Parenting styles definitely vary a lot with regard to education in the US. I found that this was one of the most potentially realistic ideas portrayed in DM. Even so, we were only seeing one end of the economic spectrum, and if you look beyond that, the array becomes even larger.
From what we learned in class today, teaching in French is very structured. Would this not hinder the potentials of certain students and strain the abilities of other students who require a slower pace? Do students ever fail to reach the level that is required of them? In the US, there is an emphasis on encouraging students to show creativity and think outside the box. Are there ways for the French to supplement what they learn in class?
Relationship between teachers and administration
Continuing on what Lucy said about the structure of French schools, Francois in ELM was constricted to the rules of the school. He wanted to help Suleyman but didn't think there was anything he could do. On the other hand, the teacher form DM took matters into her own hands and it seemed effective for giving the students a drive to learn. Do you think reducing the structure that teachers must follow would make it easier to help students or create more problems?
I know at my school teachers had a great deal of freedom to work with students on projects they found exciting. They also had freedom in their choice of discipline. I believe this helped students to have good relationships with teachers.
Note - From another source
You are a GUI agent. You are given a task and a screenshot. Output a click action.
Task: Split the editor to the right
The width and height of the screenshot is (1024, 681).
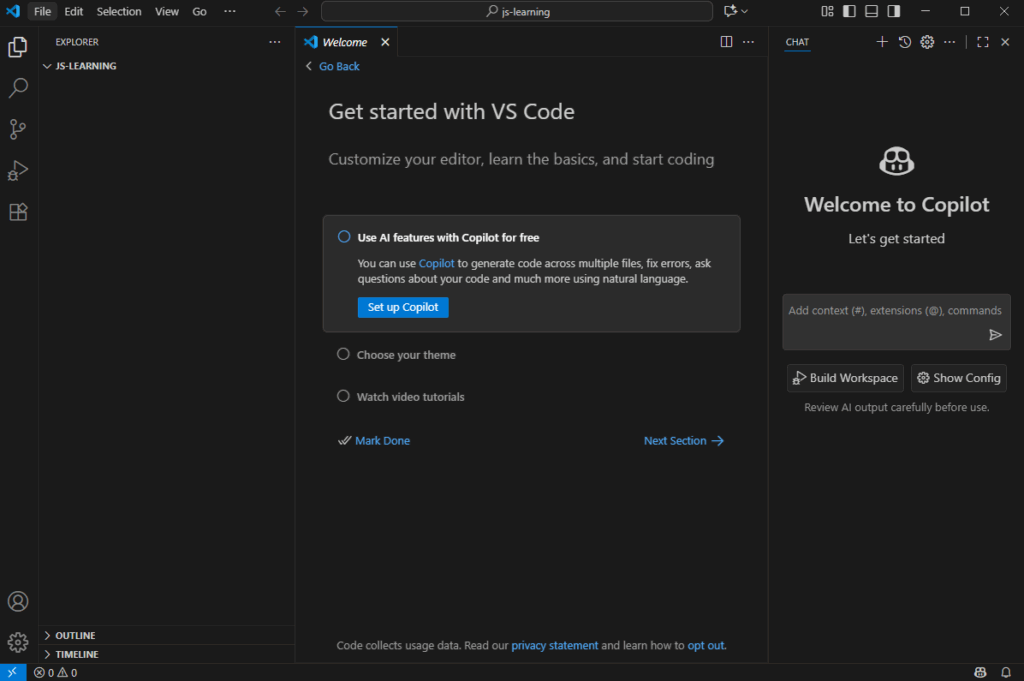[726, 42]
It also allowed teacher to act reasonably in terms of their punishments, which in turn caused teachers to respect them.
This is a little different from what we've been talking about, but today I was discussing education systems and the differences you see from country to country and sometiems from college to college in teaching styles and focuses. I was wondering, does the teaching style in france tend to be orthodox (books, etc) or are there more hands on classes? I guess if you compare the two movies, DM was a lot less orthodox than ELM. But out of curiousity, what would you your education system as? And if you could change it, would you?
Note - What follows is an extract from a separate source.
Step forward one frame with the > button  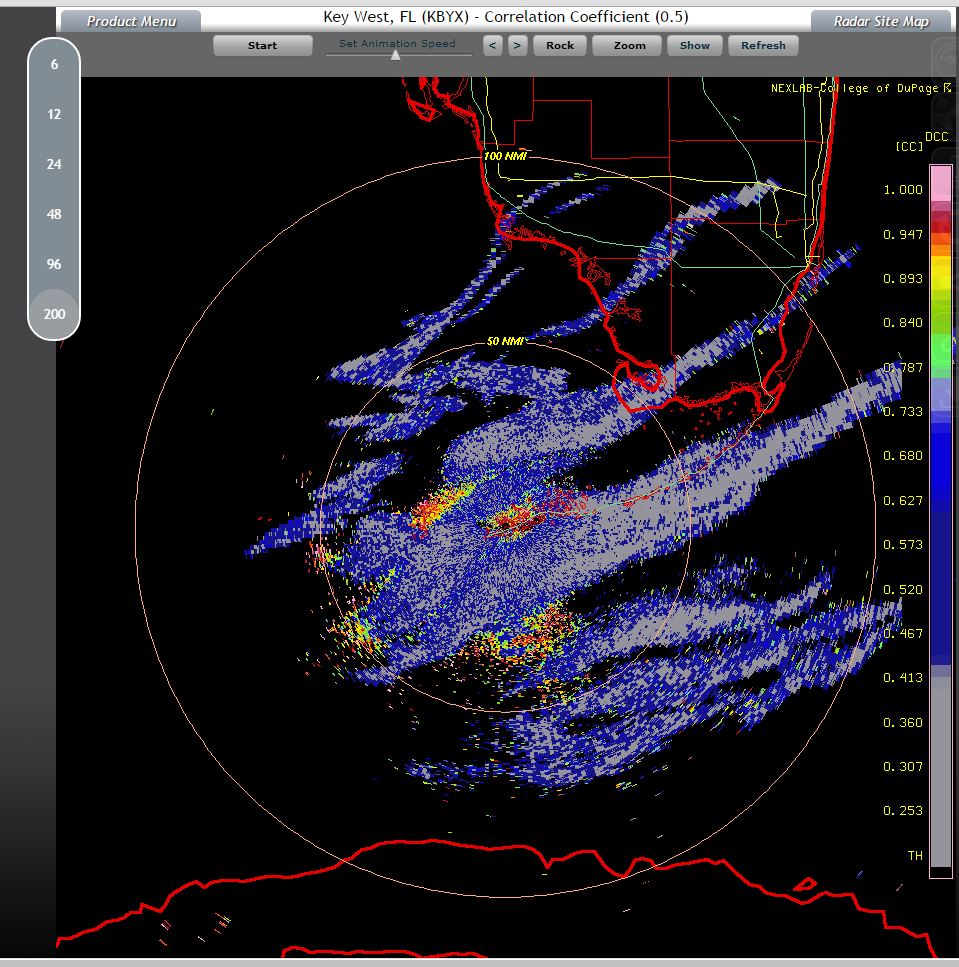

I know there are some systems that are purely based off of textbooks and written knowledge; you are not encouraged to innovate or appreciate, its more of a race of memorization and brute force.
I became interested in one question after reading the other forum. Do you think that in the situation as the one of the French teacher when he was blaimed for insulting the two girls, the school should support him and stay on his side or should the administrators punish him somehow? What is actually going to happen in France? How about USA?
Yoana brings up an interesting question, I am not sure how schools in the US deal with that. I think in my high school the administration would always take the side of the teacher, the only exception I could think of is maybe physical violence. But the one caveat to that is that the parents in my high school had a big say in all of the administrative changes. If a lot of parents spoke out against something, the administration would usually change its policy. Do parents have a big influence on policy in schools in France?